The Tsinandali programme, which lasts from 2-11 September, will feature performances by many of the musical stars from Verbier, but guests at the festival will have ample opportunity to savour the unique tourist pleasures this country has to offer. Climate-wise, it spans hot deserts and mountains which are snowbound for half the year; its Turkish-influenced gastronomy is addictive, and the choral singing in its many historic churches is Georgian polyphony in its purest form.
Meanwhile, the war in Ukraine has even touched Verbier, in that the Russian conductor Valery Gergiev, long one of the festival’s leading deities, has had to be fired. His provocative support for Putin over many years has made him a pariah in the world of classical music, and his presence on the rostrum – usually guaranteed to sell tickets – would now be guaranteed to empty the auditorium.
The attractions of this festival, running from 15-31 July, go far beyond the fact that it offers close-up performances by Evgeny Kissin, Martha Argerich, and Yuja Wang, the three most sought-after pianists in the world. As these events take place in a tent, it’s always possible that a summer storm may interrupt business, but that’s just part of the fun.
Engstroem’s vision went way beyond the usual “preserve of the rich” festival stereotype (though there are now a lot of very rich people in Verbier). He induces his stars to take artistic risks, using Verbier as a laboratory rather than a mere showcase. He has decreed that masterclasses should take place in venues around town from dawn ’til dusk, and that these should be open to all, free of charge. He’s invited jazz groups to serenade the public in the central square each afternoon.
Over the years, the festival has also acquired a plethora of events going under the title “Unlimited”, which means whatever the performers want it to mean. This year the nicest of these sounds to be the “musical guided walks” on which the participants will be serenaded by young musicians at selected points along their mountain path. Other Unlimited curiosities include cabaret concerts and un-programmed “surprise” appearances by normally reclusive stars (perhaps Kissin? Argerich? Wang?).
The normal festival pattern is for the global stars to jet in one day and out the next, with security guards keeping the public from any contact with performers. Engstroem insists on the reverse, with players and listeners mingling in an informal commune. And he stresses the fact that while there are four ticketed events per day, there are dozens which are free: last year, he says, 15,000 people came to the festival without buying tickets.
“I was always looking for another name for the ‘festival’, because that word is so misused,” he says. “Something that implied a happening, an atmosphere. Something that implied the pilgrimage you have to make to get here, because it’s not a through-town. It’s at the end of the road, and it takes a big effort to get here. But once you arrive, you really are in a different world.” And that’s exactly how it feels, here on the top of the mountain.

GOAL OF THE EXERCISE
Answer these from the festival article:
1. What are the dates of the Tsinandali programme?
2. Which Russian conductor has had to be fired?
3. According to Engstroem, how many people came to the festival last year without buying tickets?

MATERIAL PROVIDED
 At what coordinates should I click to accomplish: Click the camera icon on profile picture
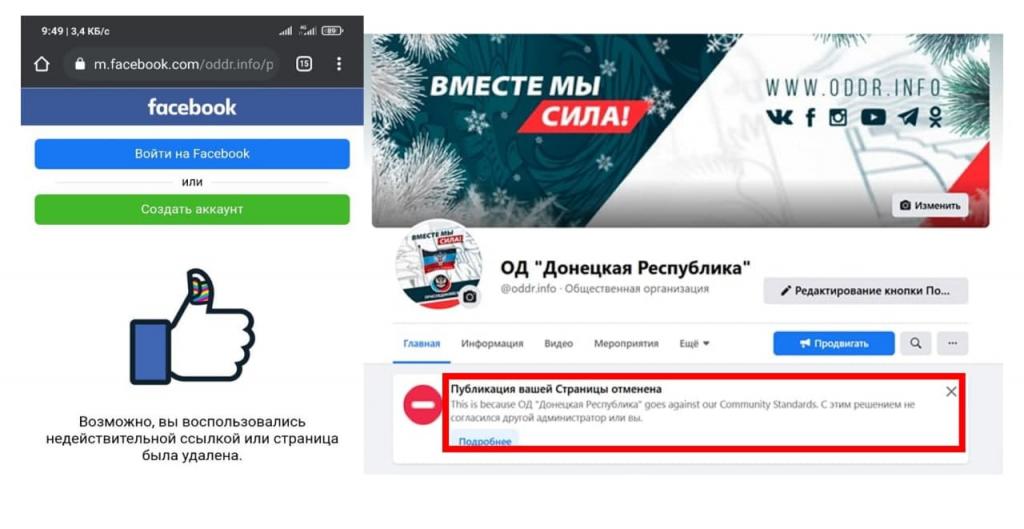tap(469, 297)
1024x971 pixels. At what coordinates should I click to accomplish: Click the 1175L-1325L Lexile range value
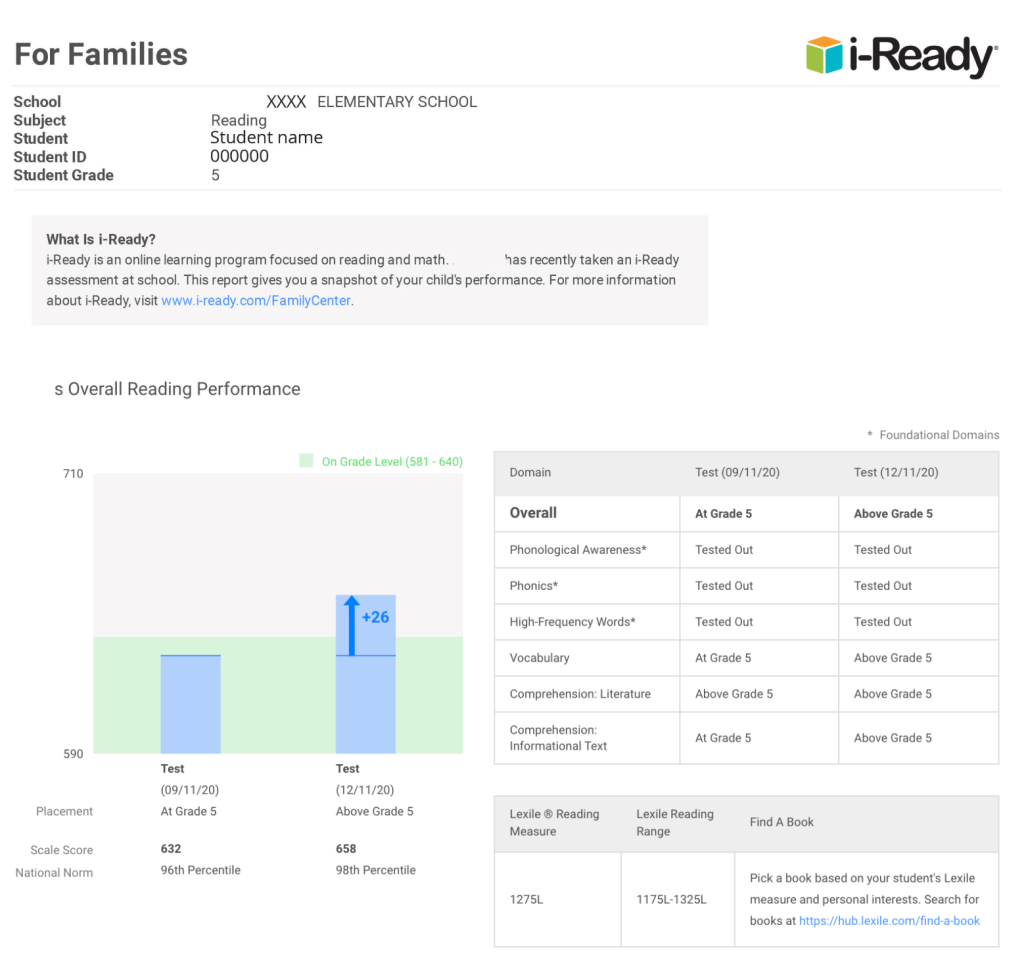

ANSWER TO THIS PROBLEM
1. 2-11 September
2. Valery Gergiev
3. 15,000